For release: Sept. 5, 2001
Contacts: Joe Elstner, (314) 444-8902; Charles B. Henderson, (314) 444-8311

Stock Market Should Not Be a Direct Object of Monetary Policy: St. Louis Fed's Poole

Link to speech


PEORIA, Ill. -- Should the Federal Reserve adjust monetary policy in an effort to affect the direction of the stock market? Definitely not, according to Federal Reserve Bank of St. Louis President William Poole.

"I want to make clear that I am a one-armed economist on this issue," said Poole. "My answer is no, no, a thousand times no, the central bank ought not to target the stock market itself."

Poole's remarks were part of a speech, "What Role for Asset Prices in U.S. Monetary Policy?" given to Bradley University faculty members.

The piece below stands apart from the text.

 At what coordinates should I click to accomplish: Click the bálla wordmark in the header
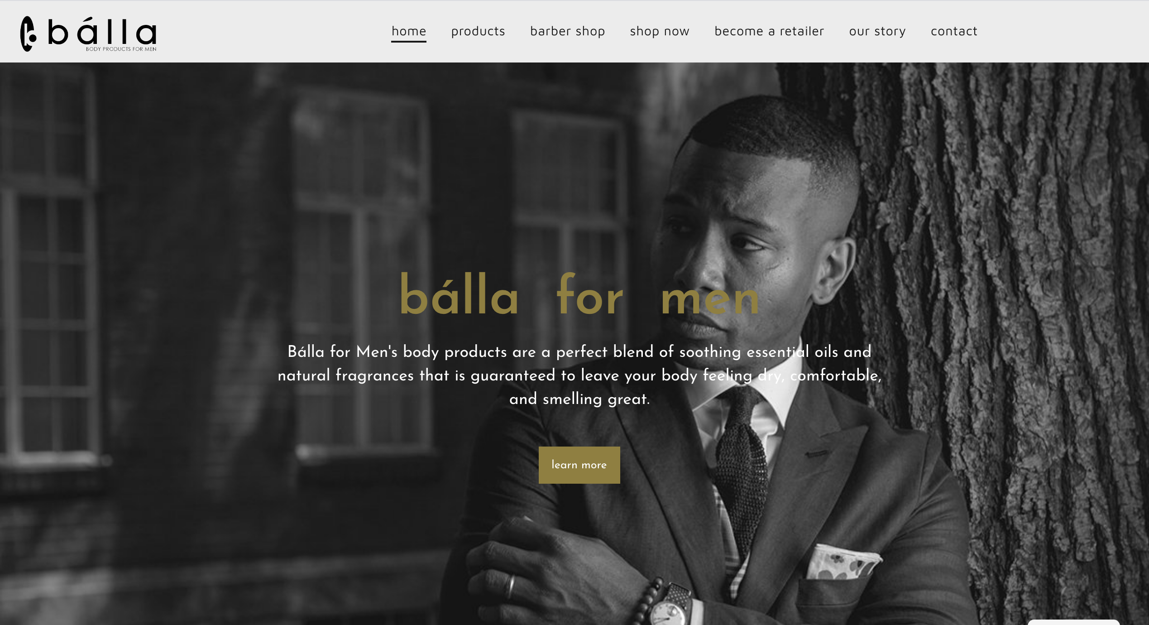click(102, 32)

"It's devilishly difficult to extract information from the stock market useful for monetary policy," Poole said. "The converse of this proposition is that any particular market move may be fully justified it is just not easy to tell. Clearly, it would be a mistake for the central bank to attempt to roll back a market move that was in fact fully justified. That is a very good reason for the central bank not to target the market directly. This is the kind of judgment the central bank should leave to market mechanisms."

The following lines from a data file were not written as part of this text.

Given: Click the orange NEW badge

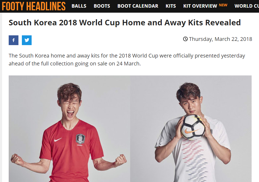Looking at the screenshot, I should (223, 5).
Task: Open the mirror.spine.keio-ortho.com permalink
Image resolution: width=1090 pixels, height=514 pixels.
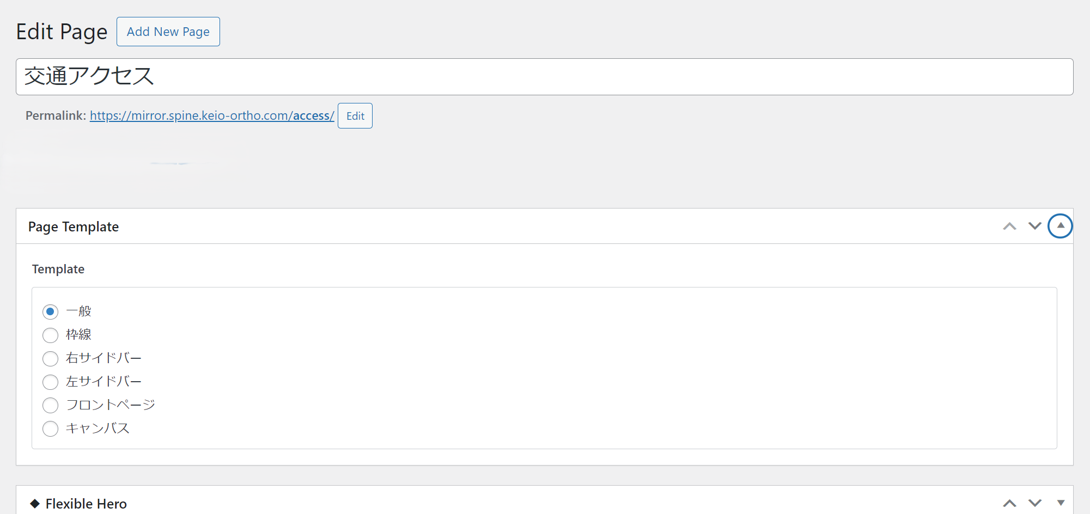Action: point(212,115)
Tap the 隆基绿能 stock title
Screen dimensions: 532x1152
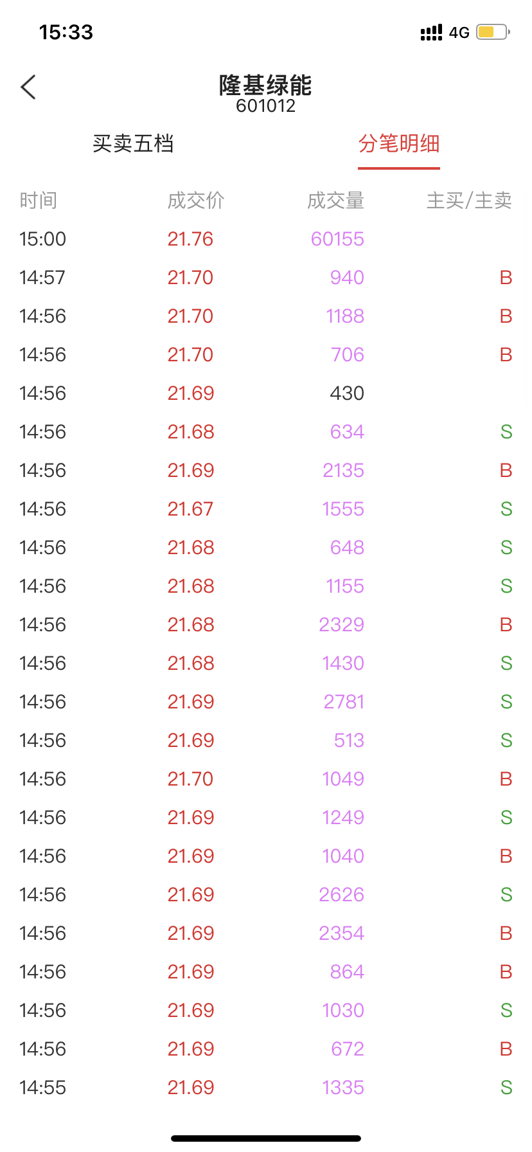tap(265, 85)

Poole added, however, that his point "does not mean that asset prices are irrelevant to monetary policy and that they might not induce a policy response. The Fed may respond to stock market fluctuations because doing so is necessary to offset the effects of those fluctuations." He added, "This is a distinction with a difference. Targeting the economy and targeting the stock market per se are two very different things." However, he said, on rare occasions one or more asset markets may go into a free fall that calls for a central bank response. He cited the Fed's response in the fall of 1998 to the Russian debt default and near failure of Long Term Capital Management as an example.

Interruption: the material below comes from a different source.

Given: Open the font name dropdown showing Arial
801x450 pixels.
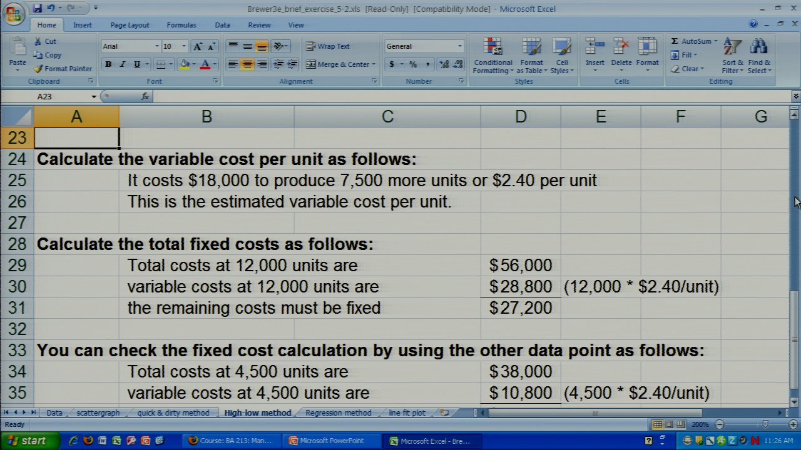Looking at the screenshot, I should click(x=156, y=46).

Poole said he believes the Fed's main objective should continue to be maintaining a low and stable rate of inflation and contributing to sustained economic growth. Logic tells us, he said, that "pursuing a separate stock market objective means compromises of some sort on the inflation objective. Clearly, targeting the stock market might come at a high price. Once the Fed compromises on its price stability goal, inflation and inflation expectations build up."

Policy actions will affect asset markets from time to time, Poole said, "But in my view these effects ought always to be side effects of the central bank pursuing its responsibility for the general health of the economy."